End of a project

15.11.2015 11:38

Two weeks ago, the CREW project concluded with a public workshop and a closed meeting with reviewers invited by the European Commission. Thus ended five years of work on testbeds for wireless communications by an international team from Belgium, Ireland, Germany, France and Slovenia. I've been working on the project for nearly four of these years as the technical lead for the Jožef Stefan Institute. While I've been involved in several other projects, the work related to CREW and the testbed clusters we built in Slovenia has occupied most of my time at the Institute.

Spectrum Wars demo at the Wireless Community meeting.

Image by Ingrid Moerman

It's been four years of periodical conference calls, plenary and review meetings, joint experiments at the testbeds, giving talks and demonstrations at scientific conferences, writing deliverables for the Commission, internal reports and articles for publication, chasing deadlines and, of course, the actual work: writing software, developing electronics, debugging both, making measurements in the field and analyzing data, climbing up lamp posts and figuring out municipal power grids from outdated wiring plans.

It's funny how when I'm thinking back, writing is the first thing that comes to mind. I estimate I've written about 20 thousand words of documents per year, which does not seem all that much. It's less than the amount of text I publish yearly on this blog. Counting everyone involved, we produced almost 100 peer-reviewed papers related to the project, which does seem a lot. It has also resulted in my first experience working with a book publisher and a best paper award from the Digital Avionics Systems Conference I have hanging above my desk.

Measuring radio interference inside an Airbus cabin mockup.

Image by Christoph Heller

Remote writing collaboration has definitely been something new for me. It is surprising that what works best in the end are Word documents in emails and lots of manual editing and merging. A web-based document management system helped with keeping inboxes within IMAP quotas, but little else. Some of this is certainly due to technical shortcomings in various tools, but the biggest reason I believe is simply the fact that Word plus email is the lowest common denominator that can be expected of a large group of people of varying professions and organizations with various internal IT policies.

Teleconferencing these days is survivable, but barely so. I suspect Alexander Graham Bell got better audio quality than some of the GoToMeetings I attended. Which is where face-to-face meetings come into the picture. I've been on so many trips during these four years that I've finally came to the point where flying became the necessary evil instead of a rare opportunity to be in an airplane. Most of the meetings have been pleasant, if somewhat exhausting 3 day experiences. It is always nice to meet people you're exchanging emails with in person and see how their institutions look like. Highlights for me were definitely experiments and tours of other facilities. The most impressive that come to mind were seeing Imec RF labs and clean rooms in Leuven, the w-iLab.t Zwijnaarde testbed in Ghent and Airbus headquarters near Munich.

Instrumented Roombas at w-iLab.t

(Click to watch Instrumented Roombas at w-iLab.t video)

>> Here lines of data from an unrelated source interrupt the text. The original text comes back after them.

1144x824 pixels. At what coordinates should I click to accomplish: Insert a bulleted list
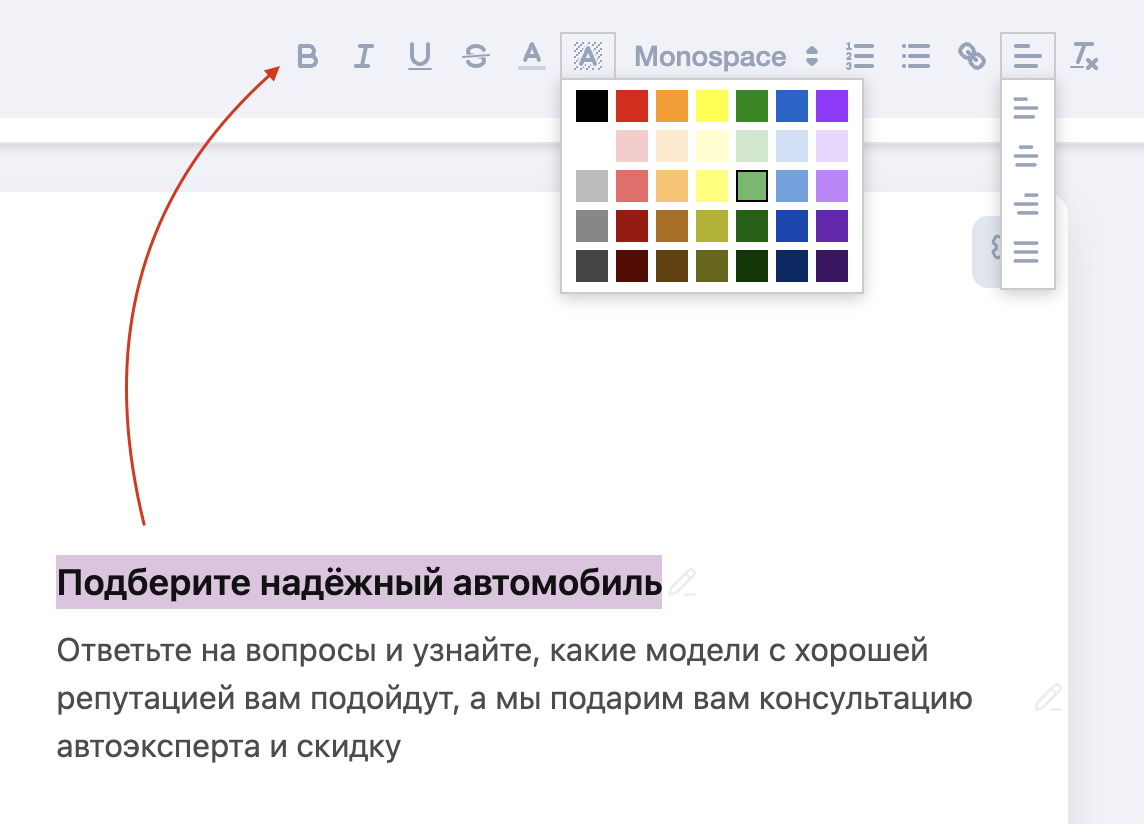tap(915, 57)
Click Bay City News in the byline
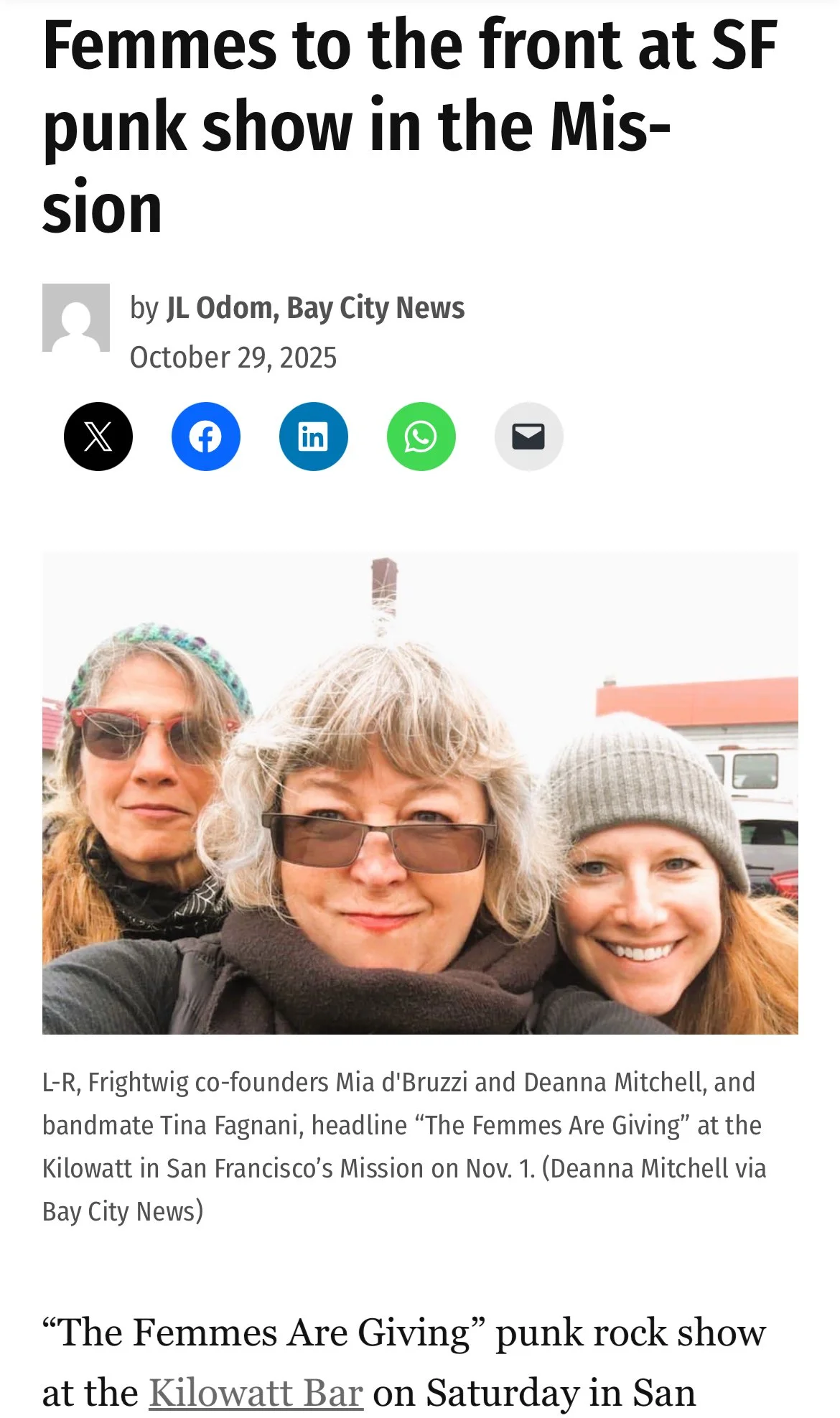The height and width of the screenshot is (1418, 840). (375, 308)
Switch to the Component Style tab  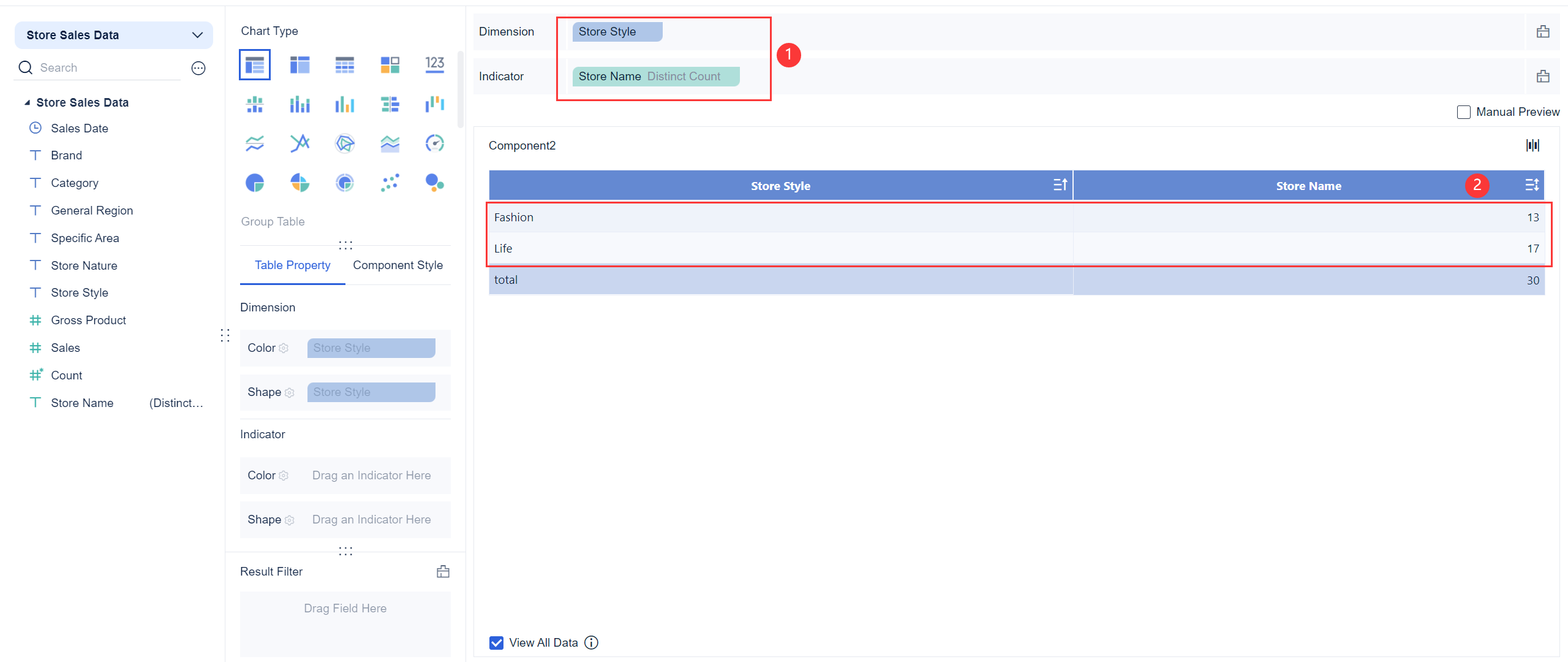(x=398, y=265)
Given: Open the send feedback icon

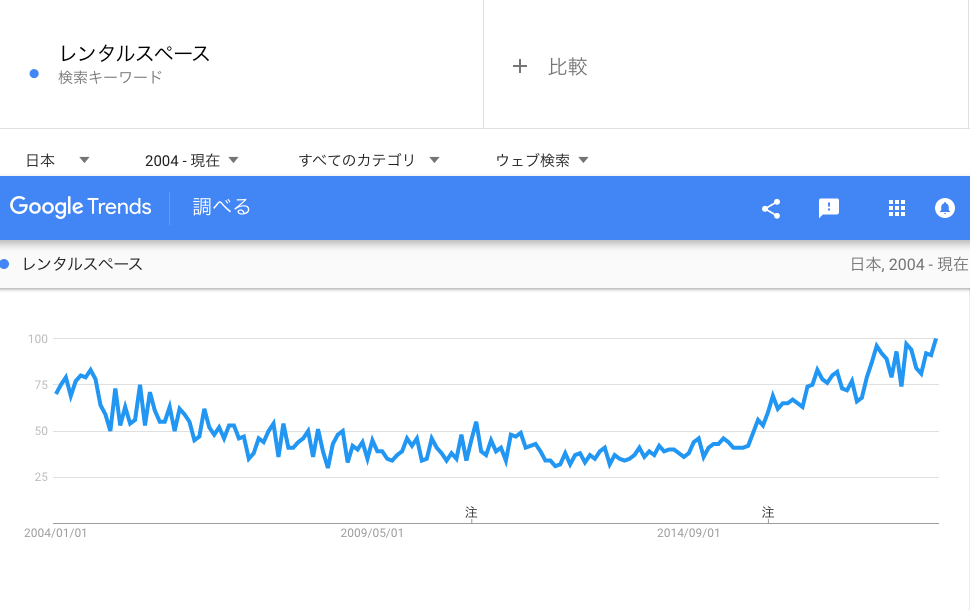Looking at the screenshot, I should click(828, 208).
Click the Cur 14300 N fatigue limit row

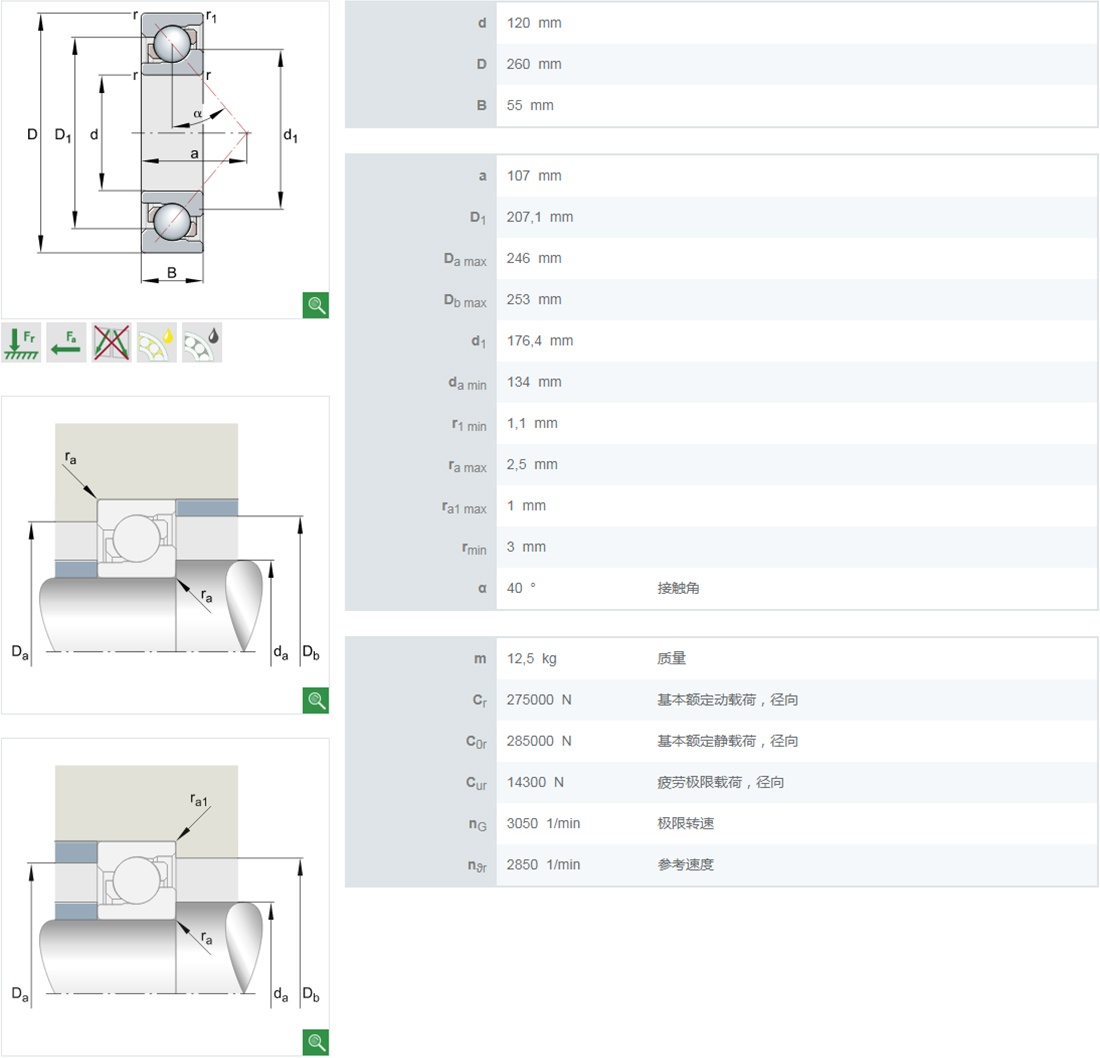tap(720, 782)
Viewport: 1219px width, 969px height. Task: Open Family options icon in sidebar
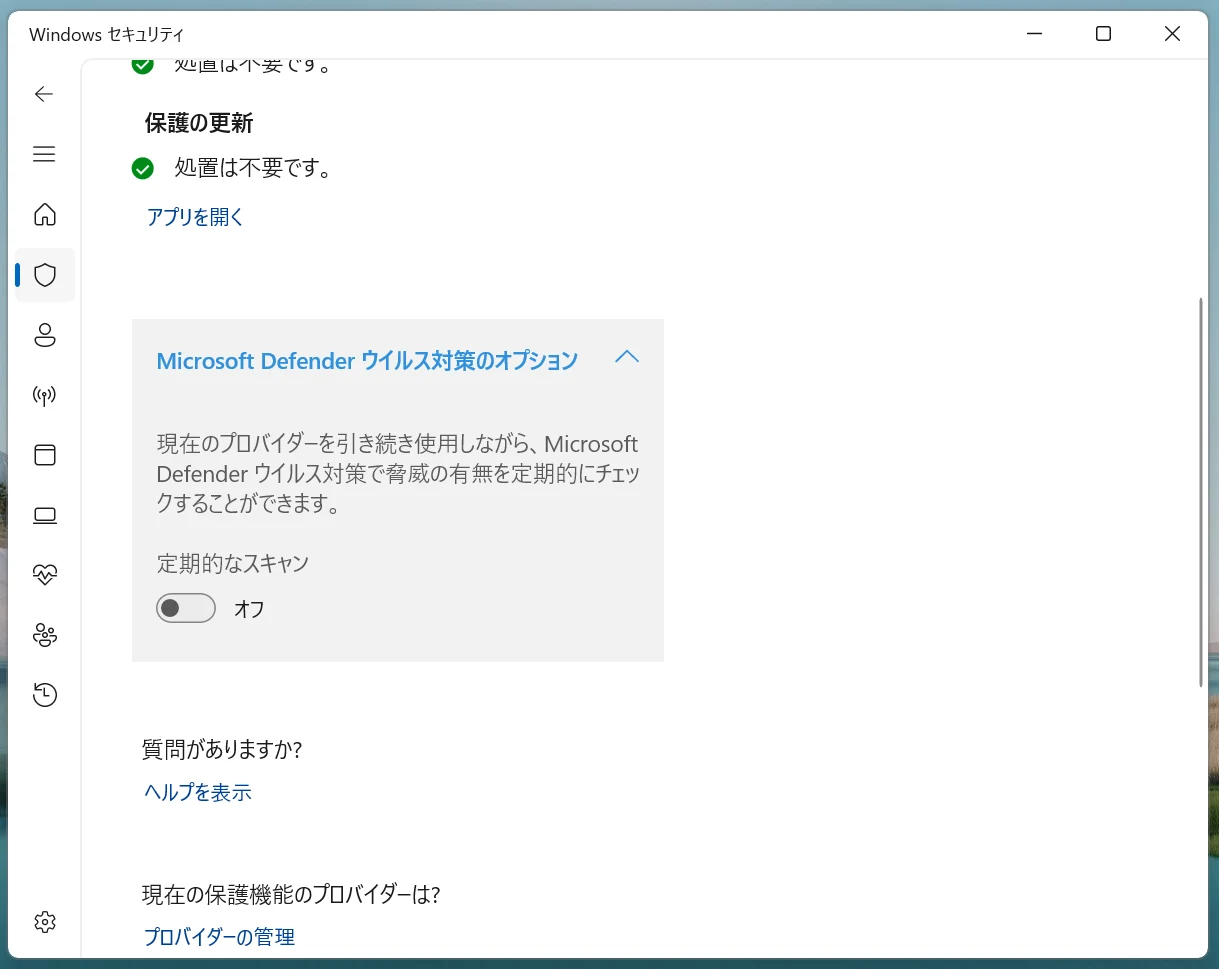pos(45,635)
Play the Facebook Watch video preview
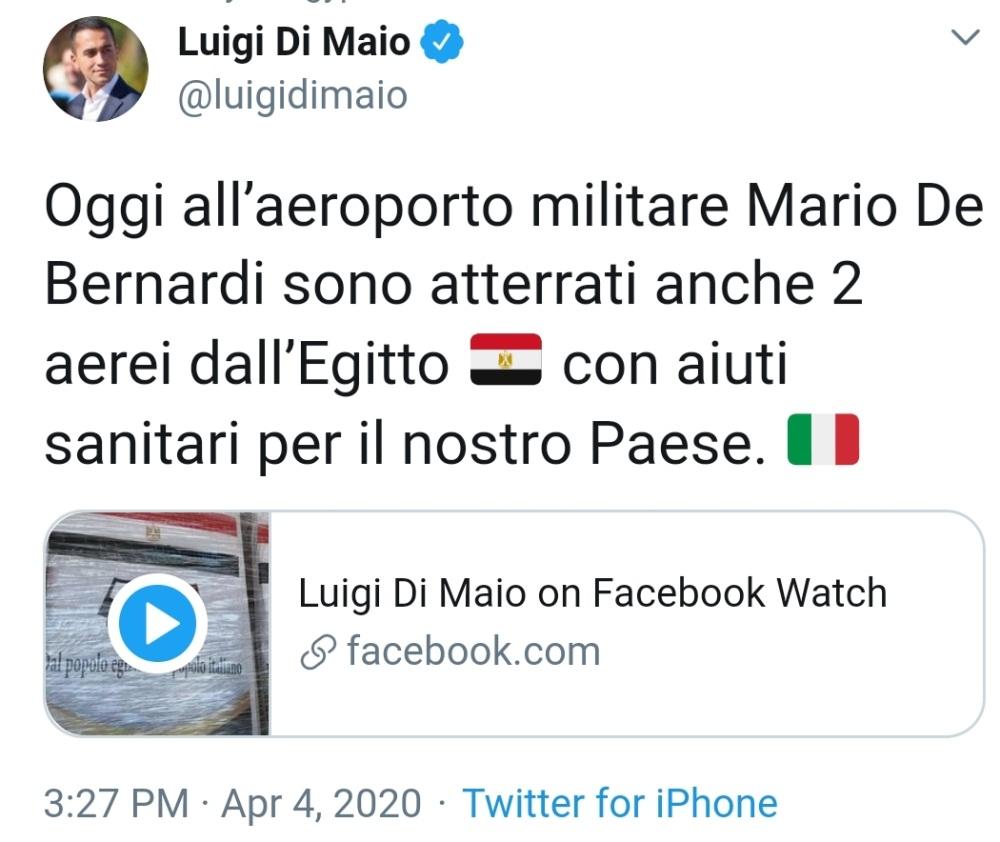 pos(158,623)
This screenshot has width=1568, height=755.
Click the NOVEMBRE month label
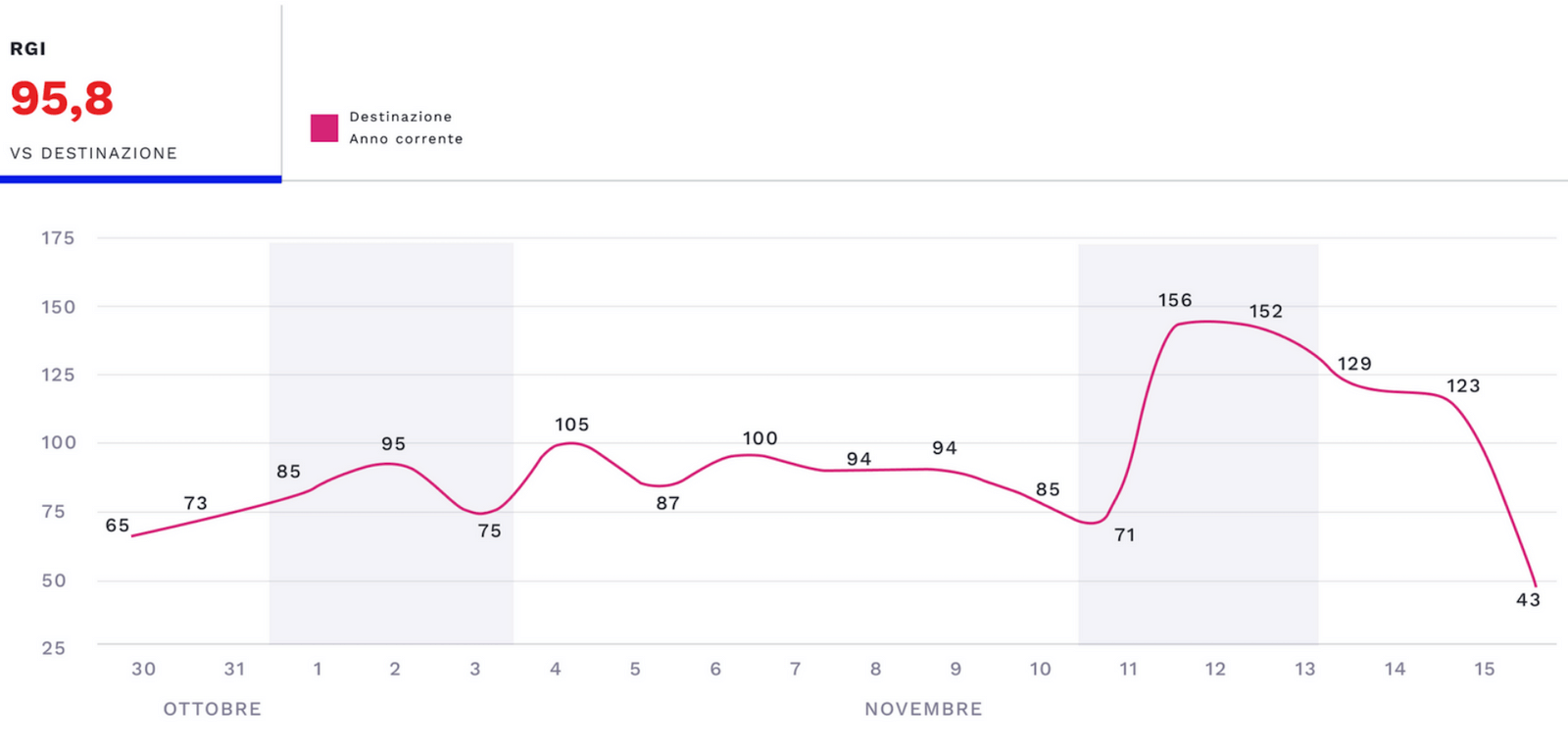click(923, 709)
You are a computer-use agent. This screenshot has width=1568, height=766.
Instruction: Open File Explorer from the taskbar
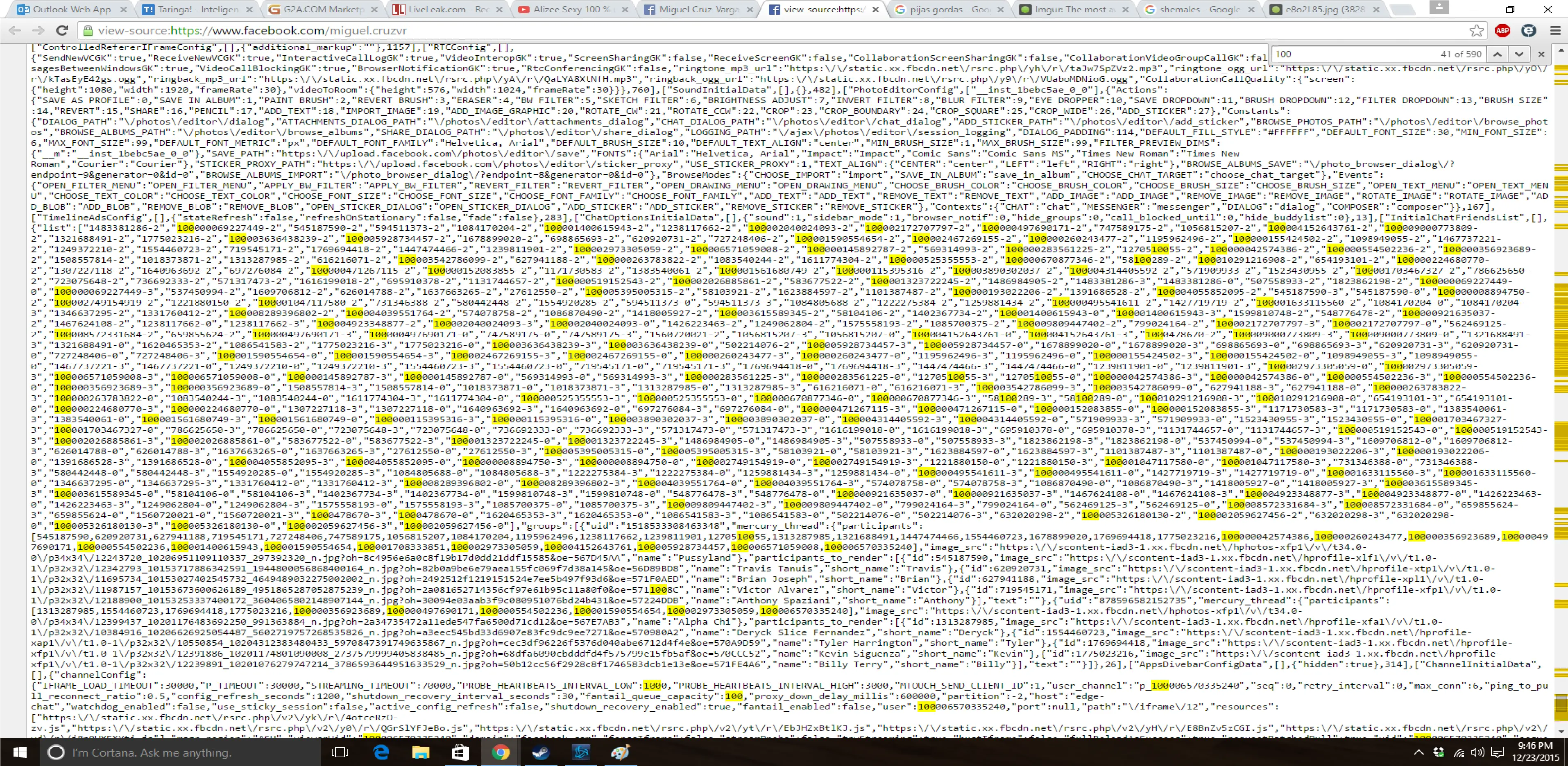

One of the closing comments at the review was about identifying the main achievement of the project. The most publicly visible results of the work in Slovenia are definitely little boxes with antennas you can see above streets in Logatec and around our campus. I have somewhat mixed feelings about them. On one hand, it's been a big learning experience. Planning and designing a network, and most of all, seeing how electronics fails when you leave it hanging outside all year round. Designing a programming interface that would be simple enough to learn and powerful enough to be useful. If I would do it again, I would certainly do a lot of things differently, software and hardware wise.

Different kinds of sensor nodes mounted on street lights.

While a number of experiments were done on the testbed, practically all required a lot of hands-on support. We are still far from having a fully automated remote testbed as a service that would be useful to academics and industry alike. Another thing that was very much underestimated was the amount of continuous effort needed to maintain such a testbed in operation. It requires much more than one full-time person to keep something as complex as this up and running. The percentage of working nodes in the network was often not something I could be proud of.

For me personally, the biggest take away from the project has been the opportunity to study practical radio technology in depth - something I didn't get to do much during my undergraduate study. I've had the chance to work with fancy (and expensive) equipment I would not have had otherwise. I studied in detail Texas Instruments CC series of integrated transceivers, which resulted in some interesting hacks. I've designed, built and tested three generations of custom VHF/UHF receivers. These were the most ambitious electronic designs I've made so far. Their capabilities compared to other hardware are encouraging and right now it seems I will continue to work on them in the next year, either as part of my post-graduate studies or under other projects.

SNE-ESHTER analog radio front-end.

I have heard it said several times that CREW was one of the best performing European projects in this field. I can't really give a fair comparison since this is the only such project I've been deeply involved so far. I was disappointed when I heard of servers being shutdown and files deleted as the project wound down, but that is how I hear things usually are when focus shifts to other sources of funding. It is one thing to satisfy own curiosity and desire to learn, but seeing your work being genuinely useful is even better. I learned a lot and got some references, but I was expecting the end result as a whole to be something more tangible, something that would be more directly usable outside of the immediate circle involved in the project.